A rule that ends in a slash directly matches only directories. But, in accordance to the previous paragraph, also all files within such directories. So, there is a subtle difference: a rule test/ won’t match a file named test, but will match any file within a directory named test.

Finally, note a difference with Git concerning inclusions/exclusions and subdirectories. Git manual says: “It is not possible to re-include a file if a parent directory of that file is excluded.” Eldev filesets have no such exceptions.

Composite filesets

Eldev also supports composite filesets. They are built using common set/logic operations and can be nested, i.e. one composite fileset can include another. There are currently three types:

(:and ELEMENT...)

A file matches an :and fileset if and only if it matches every of its ELEMENT filesets.

(:or ELEMENT...)

A file matches an :or fileset if and only if it matches at least one of its ELEMENT filesets.

(:not NEGATED)

A file matches a :not fileset when it doesn’t match its NEGATED fileset and vice versa.

Evaluated filesets

Finally, some parts of filesets — but not elements of simple filesets! — can be evaluated. An evaluated element can be a variable name (a symbol) or a form. When matching, such element will be evaluated once, before eldev-find-files or eldev-filter-files start actual work.

Result of evaluating such an expression can be an evaluated fileset in turn — Eldev will keep evaluating elements until results finally consist of only simple and composite filesets. To prevent accidental infinite loops, there is a limit of eldev-fileset-max-iterations on how many times sequential evaluations can yield symbols or forms.

Example of an evaluated fileset can be seen from return value of eldev-standard-fileset function. E.g.:

(eldev-standard-fileset 'main)
=> (:and eldev-main-fileset (:not eldev-standard-excludes))

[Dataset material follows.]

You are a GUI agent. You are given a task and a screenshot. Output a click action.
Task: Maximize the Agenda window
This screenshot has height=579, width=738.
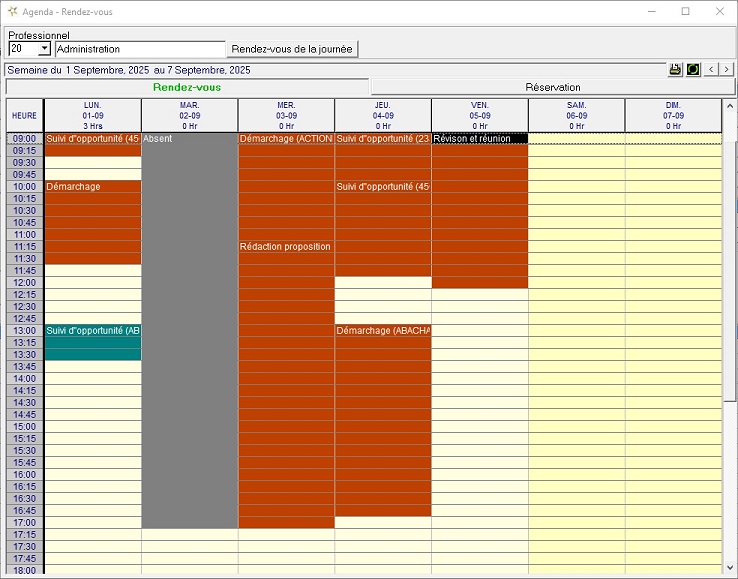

As the result contains references to two variables, they will be evaluated in turn — and so on, until everything is resolved.

Modifying filesets

Eldev contains quite a few variables with filesets that may be modified by the projects, for example, eldev-test-fileset, eldev-standard-excludes or eldev-files-to-package. To modify those, you should create a composite fileset that refers to the previous value. For example like this:

;; Make sure included sample projects are not compiled etc.
(setf eldev-standard-excludes
      `(:or ,eldev-standard-excludes "./samples"))

Previously Eldev documentation and its own source code would use append or push to modify existing filesets. This turned out to be a bad advice, because this implicitly assumes that the modified filesets are simple and might lead to unexpected results (stacktraces or filesets that don’t do what is expected) for any other fileset type.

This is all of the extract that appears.